Seven years have lapsed since the Speed Kill Hate debut Acts of Insanity, an Overkill spinoff featuring the past and present alumni Dave Linsk, Tim Mallare and Derek Tailer. In all that time, the black and green attack has persisted throughout the world, continuing to spawn tours and albums, the most recent (Ironbound) opening the band up to an entire new audience and generally lauded as the best the band had released since their 80s fare. So, it's understandable that not a lot of attention could be fostered upon such a side project, but nonetheless Linsk has returned to us with a new lineup and a new album in Out for Blood. He's the only remaining member here, filling out the band with a few underground thrash luminaries: Tony Ochoa from the cult act Sindrome takes up the drum slot, and Ripping Corpse bassist Dave Bizzigotti is also on board. Lastly, there's a new vocalist in Bob Barnark, who bears some similarity to Pantera frontman Phil Anselmo in delivery, though not so much that it becomes a needless distraction.

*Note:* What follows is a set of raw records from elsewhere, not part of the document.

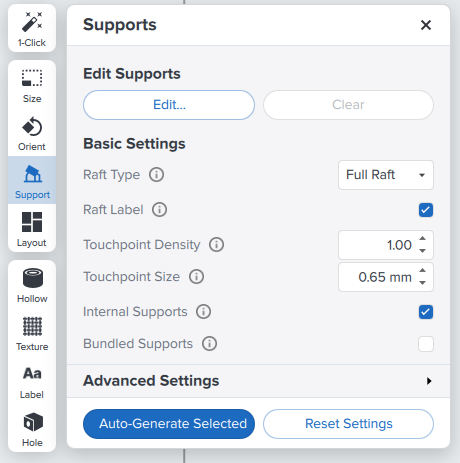This screenshot has width=460, height=463.
Task: Increase Touchpoint Density with up arrow
Action: (x=422, y=238)
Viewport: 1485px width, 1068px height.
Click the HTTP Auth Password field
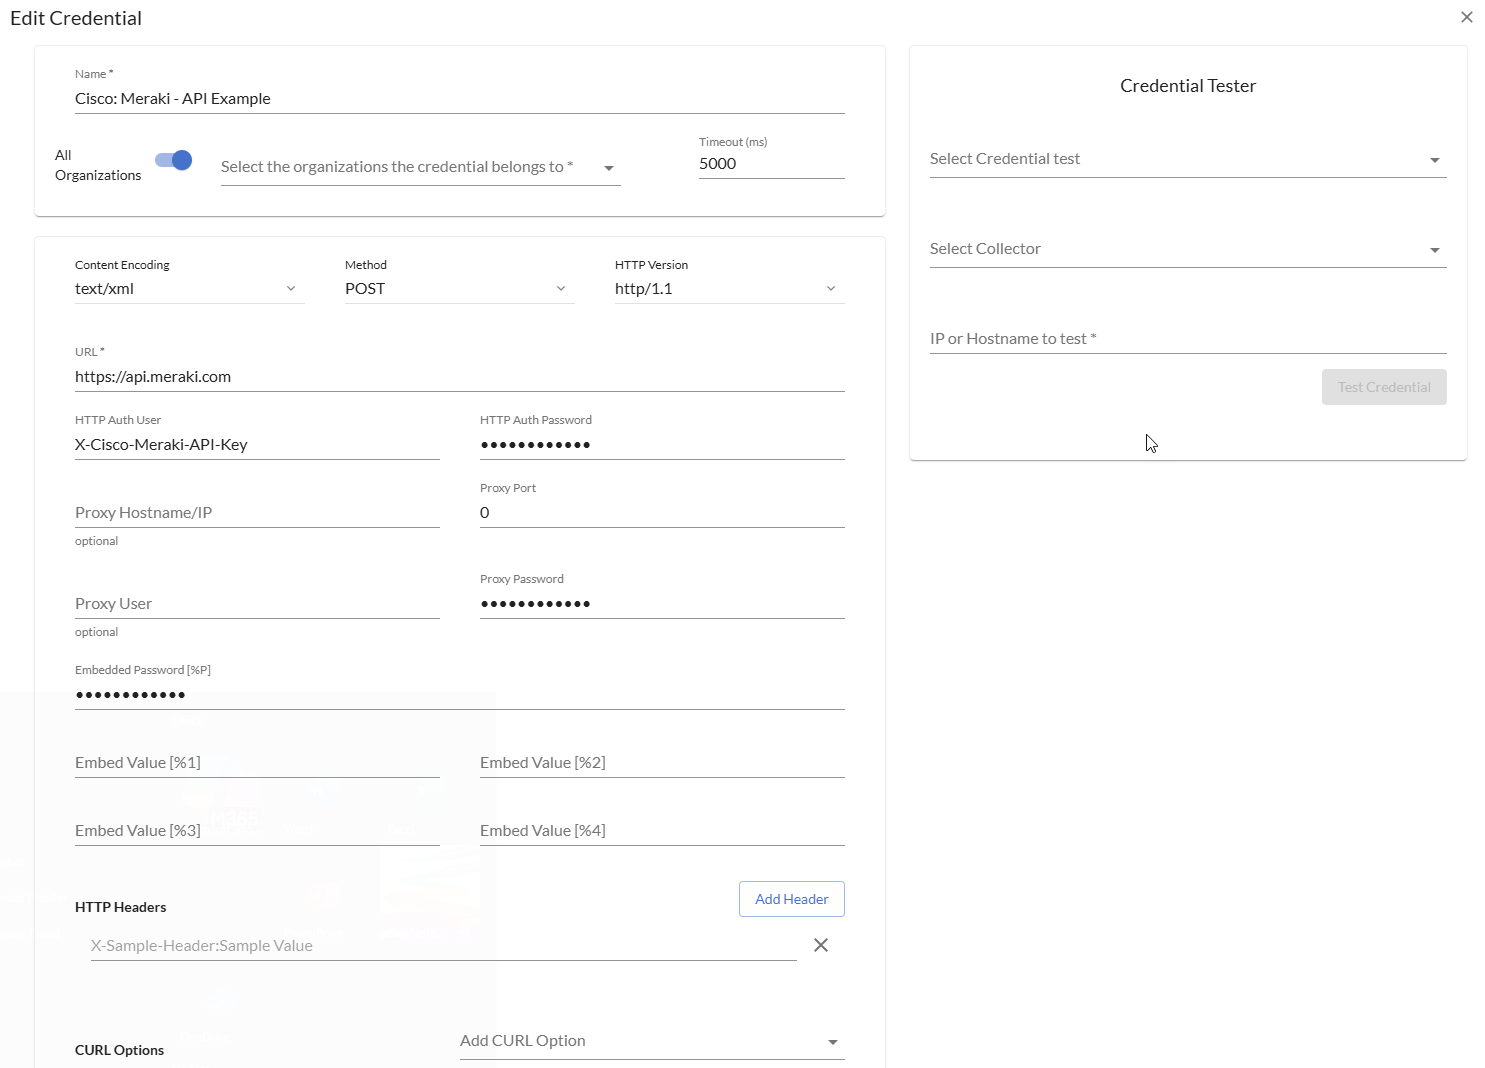tap(661, 445)
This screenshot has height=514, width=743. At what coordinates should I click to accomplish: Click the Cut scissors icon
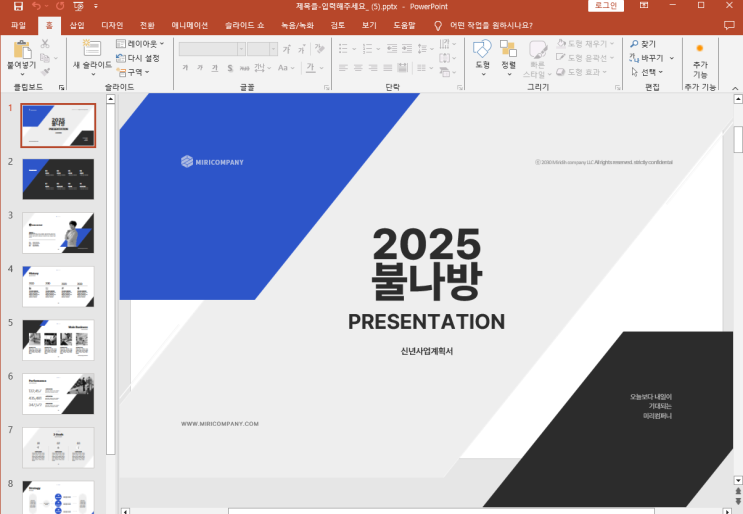coord(45,44)
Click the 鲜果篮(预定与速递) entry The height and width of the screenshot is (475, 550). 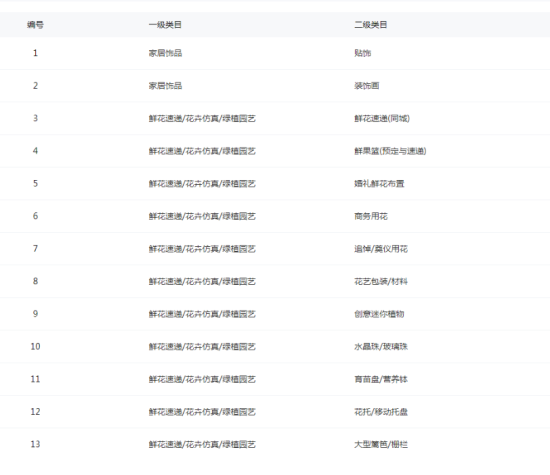point(390,151)
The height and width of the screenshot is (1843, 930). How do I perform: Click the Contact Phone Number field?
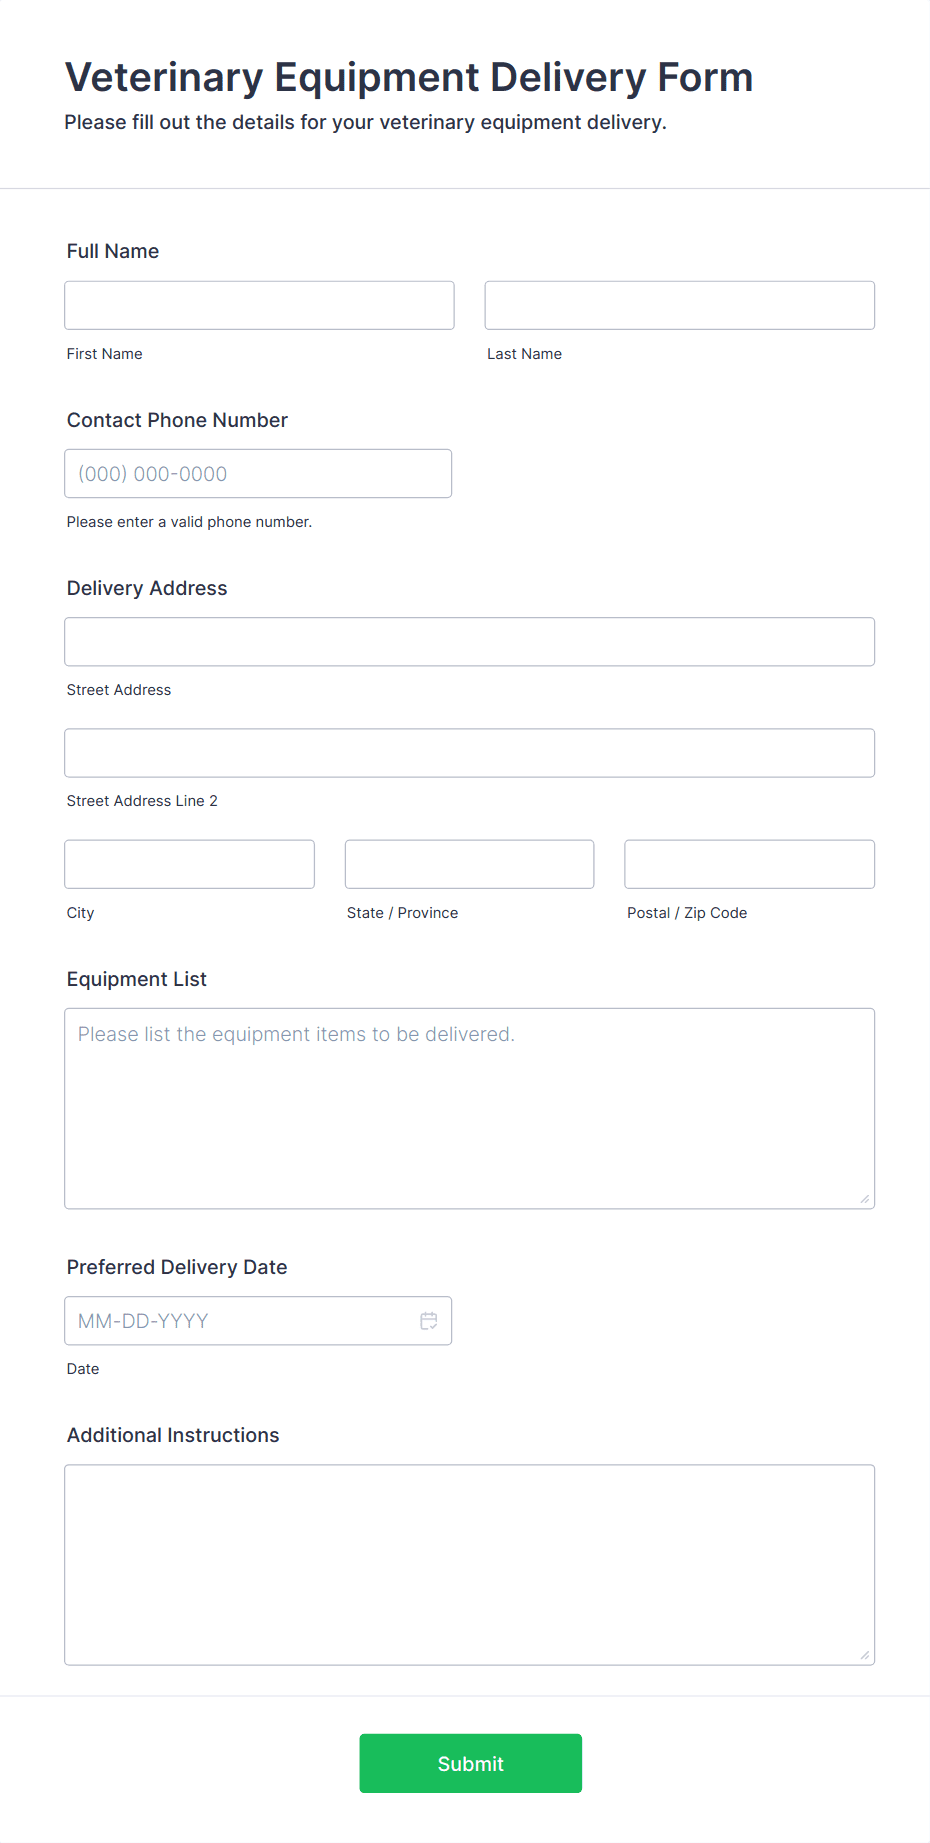tap(258, 474)
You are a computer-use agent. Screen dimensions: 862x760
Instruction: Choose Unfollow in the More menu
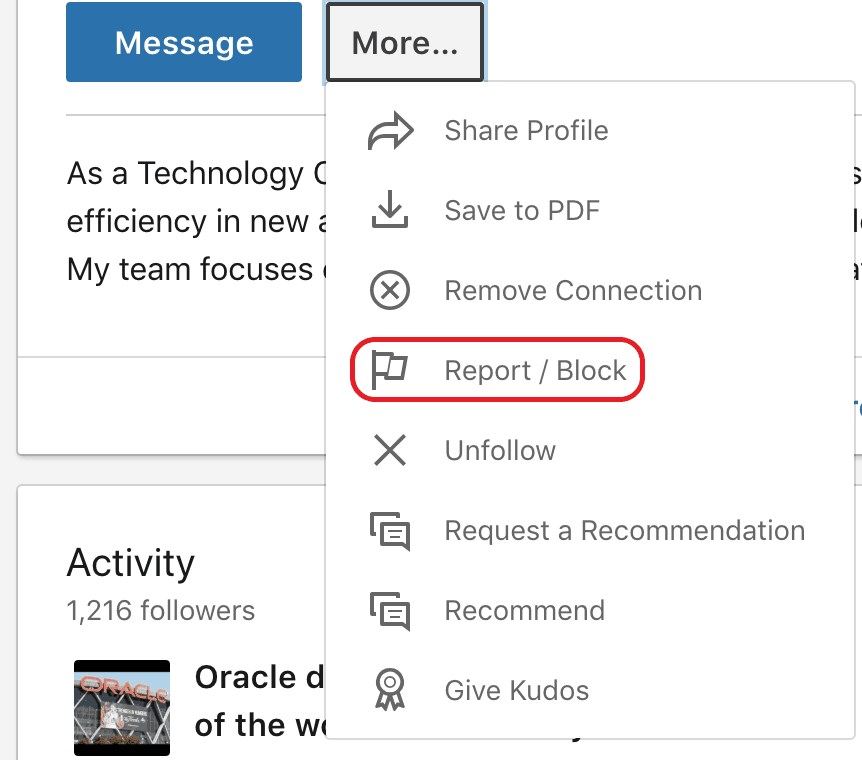499,450

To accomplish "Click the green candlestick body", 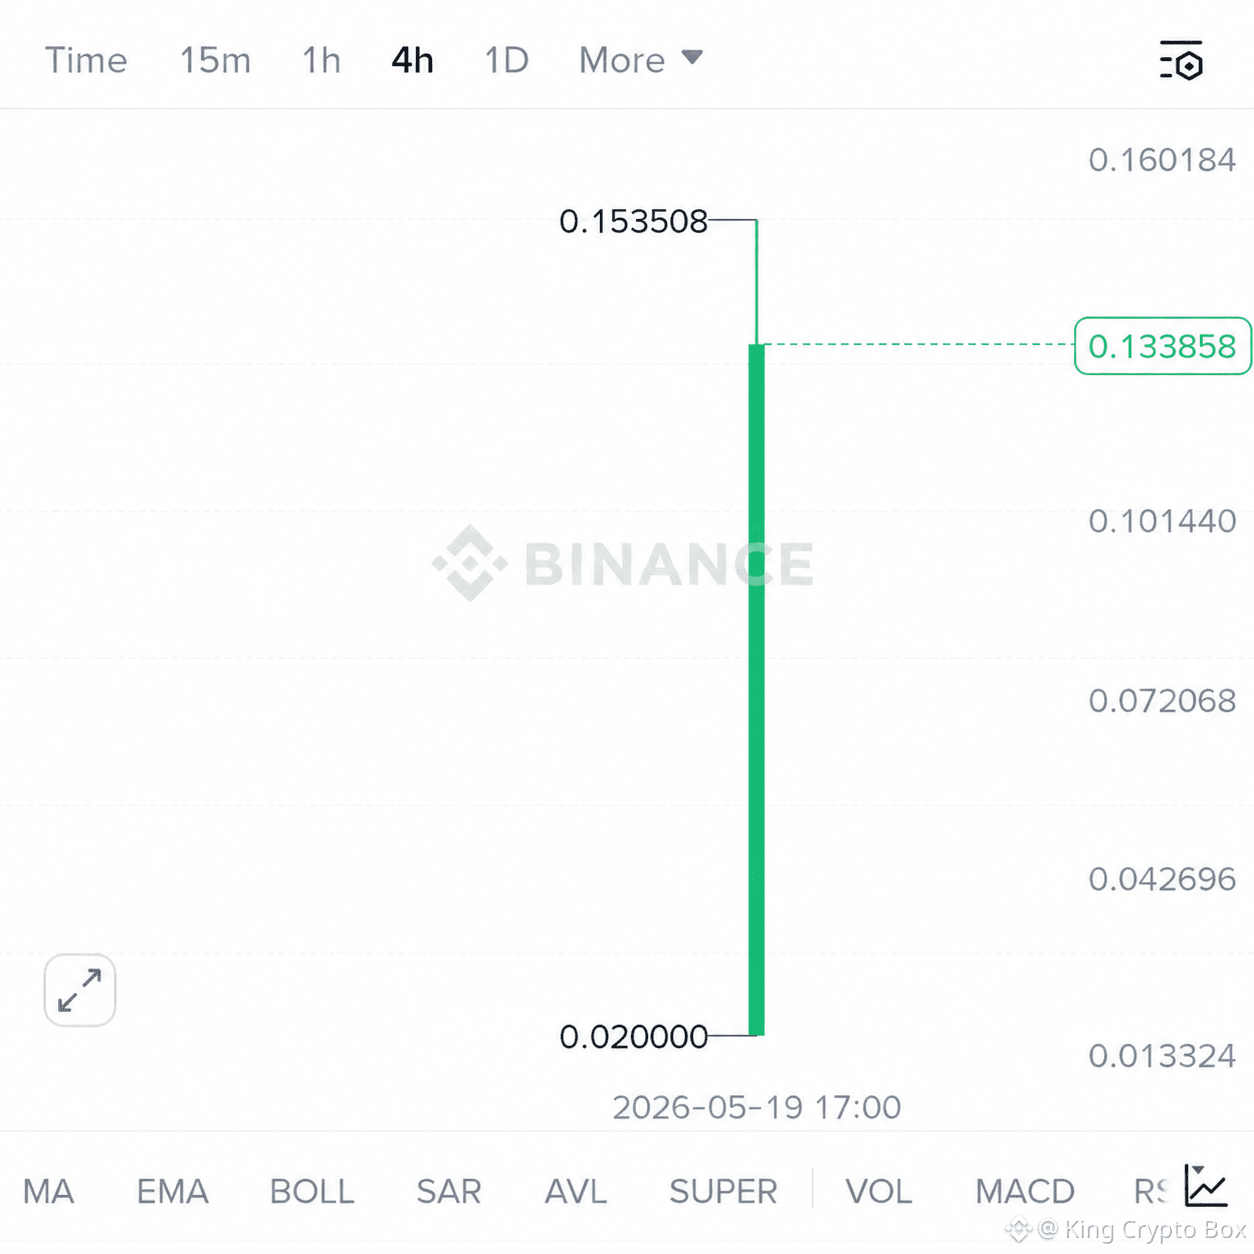I will click(x=757, y=690).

Musically, Out for Blood is a step forward from Acts of Insanity, and album I can't claim to have enjoyed. This is a mix of brickhouse modern Overkill aggression sauteed in hints of Bay Area influence circa Testament, Defiance, Vio-Lence and Slayer. The riffs are hardly innovative, but they're still fluent and fun, with a tolerable mix of belligerent momentum ("No Remorse", "Breeding Hate", and "Slain") and fist hurling mid-paced thrashing grooves ("Behind the Mask", "Deceiver"). As I've already drawn the inevitable Pantera comparison, there are in fact a few individual tracks here that seem redolent to that Texas tornado, namely "Brotherhood of Arms" and "The Cleansing" which come at you as if they were heightened alternatives to a "Fucking Hostile". Throughout the majority of the tracks, Linsk is able to incorporate tight leads that ever escalate the urban assault, while the production is all around superb, guitars and percussion delivering repeated gut punches. You can feel the frustration and force here much like you could through a Cowboys from Hell, Eternal Nightmare or Taking Over, even if the sound isn't nearly so fresh, or the songs nearly so memorable...
Even though I'm not always crazy about the vocals, the band is keen to augment the standard slather of Barnark with added grunts, shouts, and Barnark himself equipping a bit of a sneering variation. The real issue for me here is just a mild lack of creativity all around. The cover art is entirely uninspiring, nothing more than a drab variation of the debut. The song titles are generic almost to a fault: "Written in Blood", "Breeding Hate", "No Remorse", "Behind the Mask", "Deceiver" and so on. Hardly compelling, and in fast many of these have been used countless times by other metal bands, including thrashers. This would be one thing, but the lyrics are also quite rudimentary, in the reactionary tough guy style so popular through the 90s in bands like Pissing Razors, Machine Head, etc. Granted, they're effectively angry to parallel the music, but I think a bunch of vets like this are capable of far more depth. In the end, Out for Blood is not a miserable experience, and it trumps the 2004 record. There's nothing terribly wrong with it, but neither it doesn't really offer the forward thinking or excitement that thrash is in dire need of. If you enjoyed Overkill's past few discs or the last two Onslaught albums, you might want to give it a whirl.